Luckily, some good SEO tools are free (Moz, Ubersuggest…) most are paid and expensive. Like any algorithm, this is just a prediction, not a reality. But without them, you are looking for a needle in a haystack.
#5: Not willing to talk about other artists
Since 2010, Search Engines have been indexing content per subject. Let’s say, you are an urban artist in Boston. You fall into this category of urban artists in this region. To rank high, you need to have some kind of credibility or expertise in it. How to gain credibility? You can write about other artists in your region and put yourself among them, or make a collaboration or a community of like-minded artists. It is a bit counter-intuitive for an artist. That’s why top-ranked search results are from platforms, not artists’ websites. Unlike social media, SEO is not just about you.
#6: Only wish to work with institutions
Let’s be honest, institutions in the art world don’t care whether you rank top on Google. This is especially true in continental Europe where branding and marketing in art are seen negatively. As a part of your marketing, SEO does not bring you a headstart in the world of institutional art.

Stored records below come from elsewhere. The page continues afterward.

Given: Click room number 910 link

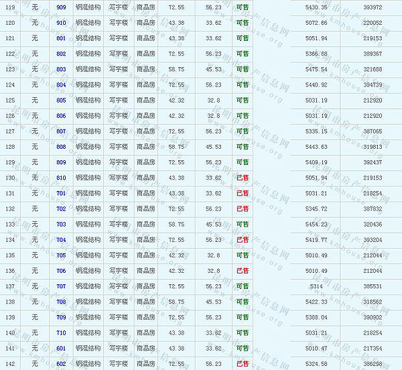Looking at the screenshot, I should coord(61,23).
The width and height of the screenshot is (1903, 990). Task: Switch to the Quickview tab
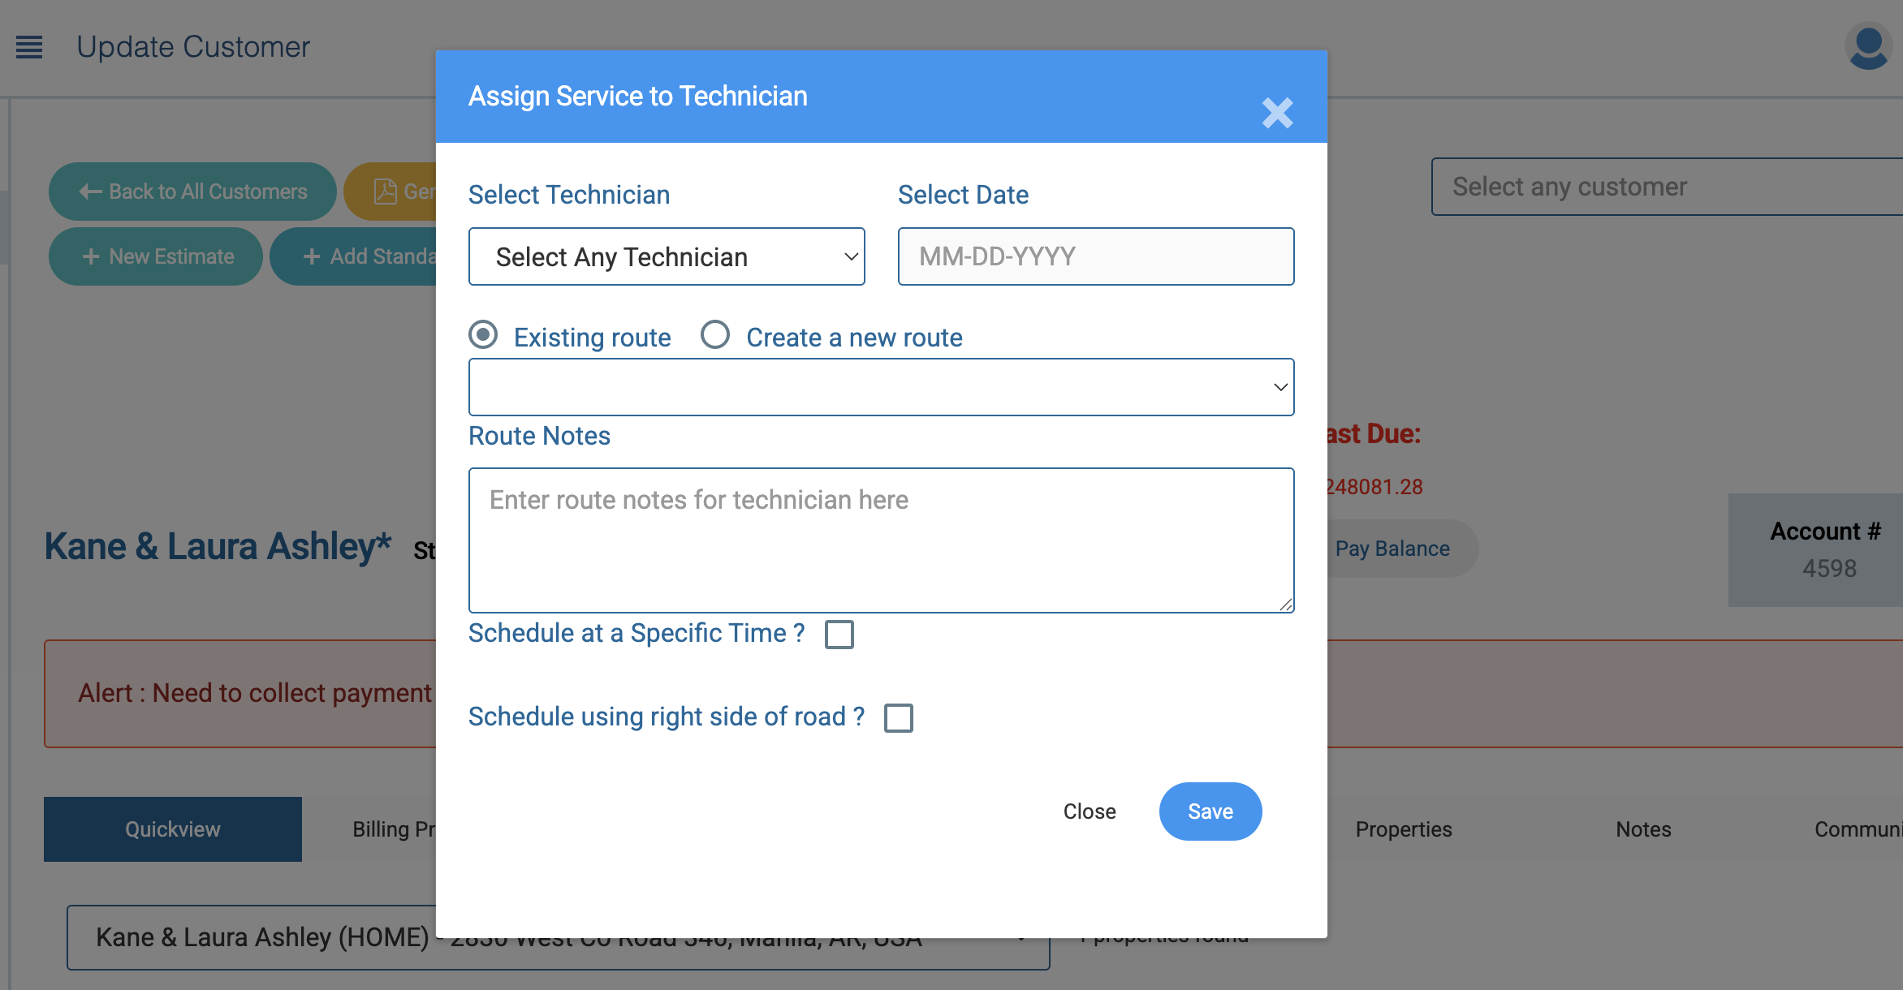(x=172, y=829)
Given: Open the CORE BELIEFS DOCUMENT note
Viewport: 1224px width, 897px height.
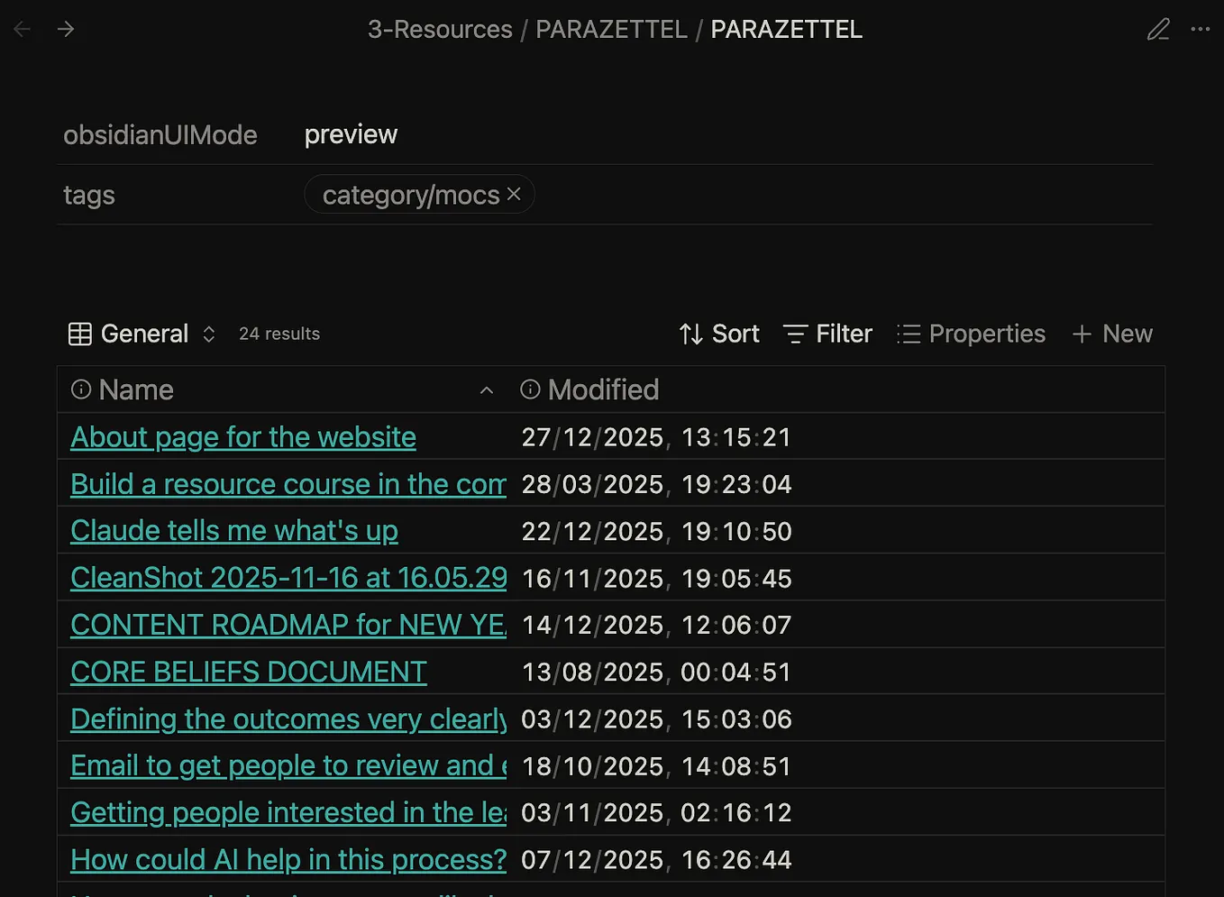Looking at the screenshot, I should point(249,672).
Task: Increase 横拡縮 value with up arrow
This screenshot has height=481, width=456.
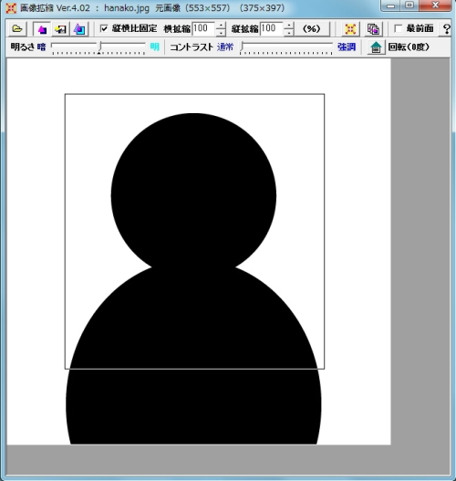Action: click(x=221, y=26)
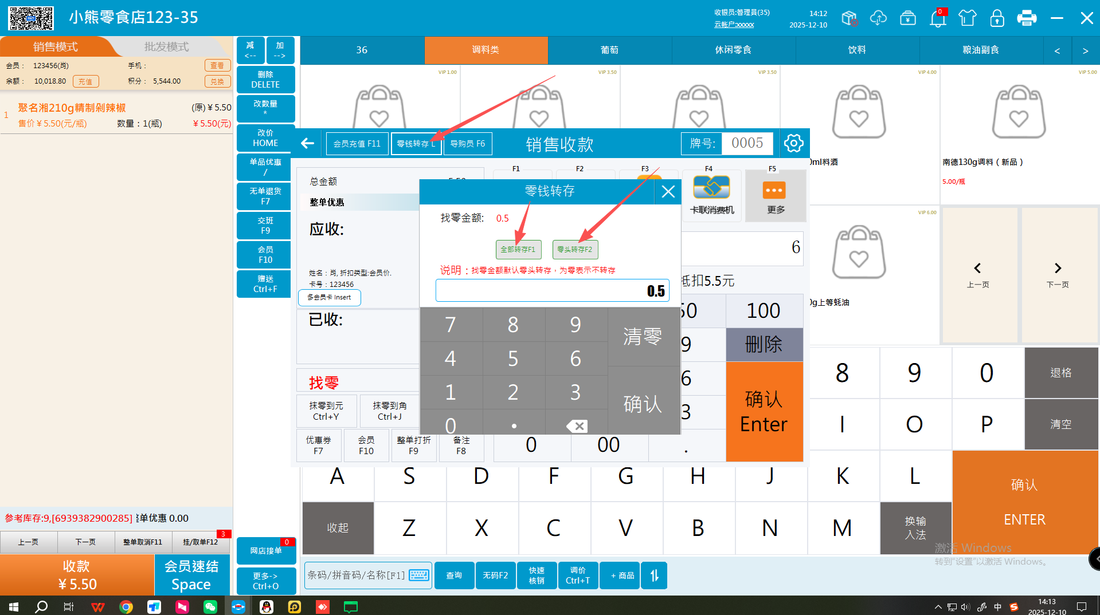Switch to 批发模式 mode
Viewport: 1100px width, 615px height.
pos(166,47)
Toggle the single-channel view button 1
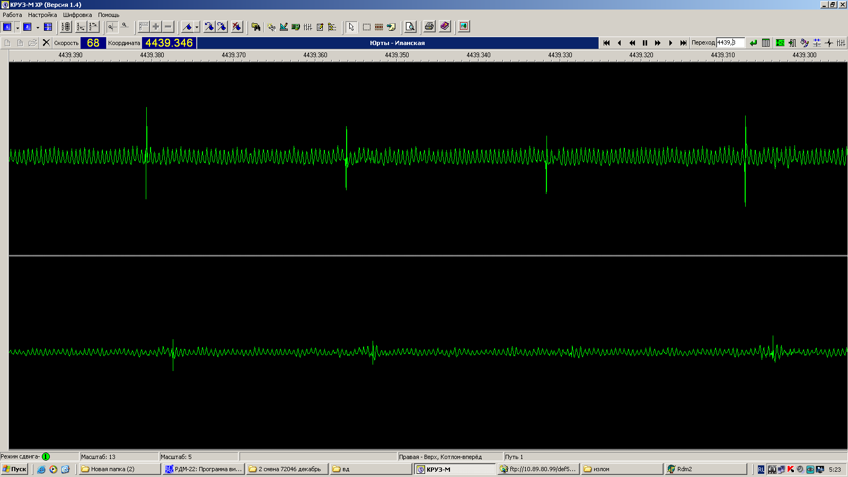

Many institutions like museums and foundations in art still follow this moral value:
“Take these things away; do not make my Father’s house a house of trade”. John 2:13–16
#7: Exclusive contract with an art gallery
Although nowadays fewer and fewer art galleries would demand exclusivity, it is possible that you are offered one. Once you sign an exclusive representation contract, you are likely not allowed to run your own artist website. Your growing influence is often considered a potential threat to the partnership. Our advice is to avoid exclusive contracts if the conditions are not attractive.
#8: Can’t wait for months to see results
Unlike the likes and shares on social media, you will not receive instant gratification on search engines. After applying SEO strategies on your website for the first time, it takes at least 6 months to see the results of your hard work. It takes a month to see some major improvements after each upload or update (trafficwise). SEO is a game for patience players.
#9: You can’t commit to the SEO work over a long period
As we just mentioned, SEO results won’t happen overnight. You need to be prepared to work even if you don’t see any results, ignore the random tidbits and resist the urge to run off to some new promising platforms (e.g. a new social media site, or a new sell art online site). Instead, you need to put one foot in front of another and stick to your plan.
#10: Not very technical
… and not willing to learn IT skills
If you are not tech-savvy at all, you should opt for a drag-and-drop builder (e.g. Squarespace, Wix) instead of a content management system, or CMS, (e.g. WordPress, Joomla). However, drag-and-drop builders are not that great with SEO due to the limited tools and features. You will likely struggle to get results. In this case, just don’t have big ambitions with ranking on top. You can find other strategies that are a better fit for you – for example, starting an art channel on YouTube.